Un an après la guerre en Ukraine, une série de tempêtes a ébranlé les fondations du système d’alliances du Moyen-Orient, écrit-il. Un certain nombre de pays dits du Sud – dont beaucoup sont arabes – qui étaient considérés comme pro-occidentaux, ont maintenant refusé de condamner l’invasion russe aux Nations unies.

Lorsque les États-Unis lui ont demandé d’augmenter sa production de pétrole pour affaiblir la Russie, dont les exportations d’hydrocarbures étaient boycottées par l’Europe occidentale, l’Arabie saoudite a refusé de jouer le jeu et a maintenu les prix à un niveau élevé…

(En ce qui concerne Israël), les récents accords d’Abraham ne semblent pas, à tout le moins, aussi bons qu’ils l’étaient. Signés en 2020 entre Israël, d’une part, et les Émirats arabes unis, Bahreïn, le Maroc et le Soudan, d’autre part, ces accords laissaient entrevoir un nouveau dynamisme régional. Comparée aux tentatives de l’administration de George W. Bush, la politique de l’administration Trump ressemblait à un grand pas en avant – c’est du moins ce qui était perçu à l’époque. Les accords pro-occidentaux d’Abraham semblaient plutôt cohérents, établissant un équilibre contre l’ancien « axe du mal », avec Téhéran comme « archi-méchant », Moscou comme « parrain » et la Syrie comme « terrain de jeu ».

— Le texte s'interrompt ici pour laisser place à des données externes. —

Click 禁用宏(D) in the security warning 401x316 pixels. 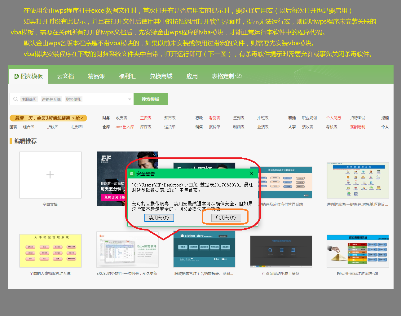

Néanmoins, dans cette même Syrie, deux piliers de l’alliance occidentale – Israël et la Turquie, membre de l’OTAN – jouaient en fait leur propre jeu par le biais d’une relation contractuelle avec la Russie.

En fait, Israël – en particulier sous l’ancien et l’actuel gouvernement Netanyahou – a gardé un faible pour Moscou. Bibi n’a jamais manqué les célébrations du 9 mai sur la Place Rouge pour la victoire sur le nazisme, alors que tous les autres pays occidentaux les ont boycottées après l’annexion de la Crimée par la Russie en 2014, que l’État juif n’a jamais condamnée.

L’influence russe sur le Moyen-Orient, qui remonte à l’époque soviétique, prospère grâce à une nouvelle forme d' »anti-impérialisme » qui soutient désormais tous les dirigeants illibéraux, quelle que soit leur couleur idéologique, tant qu’ils sont « anti-occidentaux ». Le président turc Recep Tayyip Erdogan – un islamo-nationaliste autoritaire – en est un bon exemple.

Erdogan, bien que dirigeant de l’OTAN, a signé l’accord dit d’Astana de 2017 avec la Russie et l’Iran, qui a ouvert la voie au déplacement des rebelles syriens vers des « zones de déconfliction » – en premier lieu Idlib, qui est devenu un foyer djihadiste.

Le président turc a également acheté en 2019 des systèmes de missiles sol-air S-400 à Moscou, une violation des règles de l’OTAN qui a privé la Turquie d’avions de combat F-35.

Ankara a également empêché la Suède et la Finlande de rejoindre l’OTAN dans une alliance plus large contre Moscou – officiellement en raison des « terroristes PKK » kurdes dans les deux pays, que la Turquie veut expulser.

Enfin, alors que des tremblements de terre catastrophiques secouent la présidence turque à la veille des prochaines élections générales, Erdogan est plus que jamais dépendant des livraisons de pétrole à prix réduit de la Russie, la lire ayant atteint un niveau plancher sans précédent.

D’autres anciens partenaires régionaux suivent désormais l’exemple d’Israël et de la Turquie, ostensiblement alliés de l’Occident.

L’Arabie saoudite, ancien État wahhabite qui détestait l’Union soviétique parce qu’elle était athée, a fait la paix avec la Russie de Poutine, cette dernière étant redevenue chrétienne orthodoxe et les deux pays ayant un intérêt commun à maintenir les prix des hydrocarbures à un niveau aussi élevé que possible. La Russie a donc rejoint l’OPEP, qui s’est transformée en « OPEP+ ».

Même Abou Dhabi, qui fait figure de bon élève des accords d’Abraham, entretient des contacts étroits avec Moscou. Le président des Émirats arabes unis, Mohammed bin Zayed, a rendu visite à Poutine en octobre 2022, et le pays a offert un soutien financier massif au régime de Damas après le tremblement de terre dévastateur qui a frappé la Syrie.

L’OPEP+ prend progressivement le pas sur l’OTAN au Moyen-Orient, dans le contexte actuel de guerre en Ukraine.

Les Américains ont tendance à considérer que la guerre est uniquement une affaire européenne, mais ils oublient souvent qu’une grande partie des combats se déroule sur les rives nord ou dans l’arrière-pays de la mer Noire, qui est reliée à la voie navigable de la Méditerranée et constitue une porte d’entrée (via la Turquie) pour une grande partie du pétrole du Moyen-Orient.

L’Ukraine change la donne pour le Moyen-Orient, et les principaux développements sont encore à venir, souligne Gilles Kepel.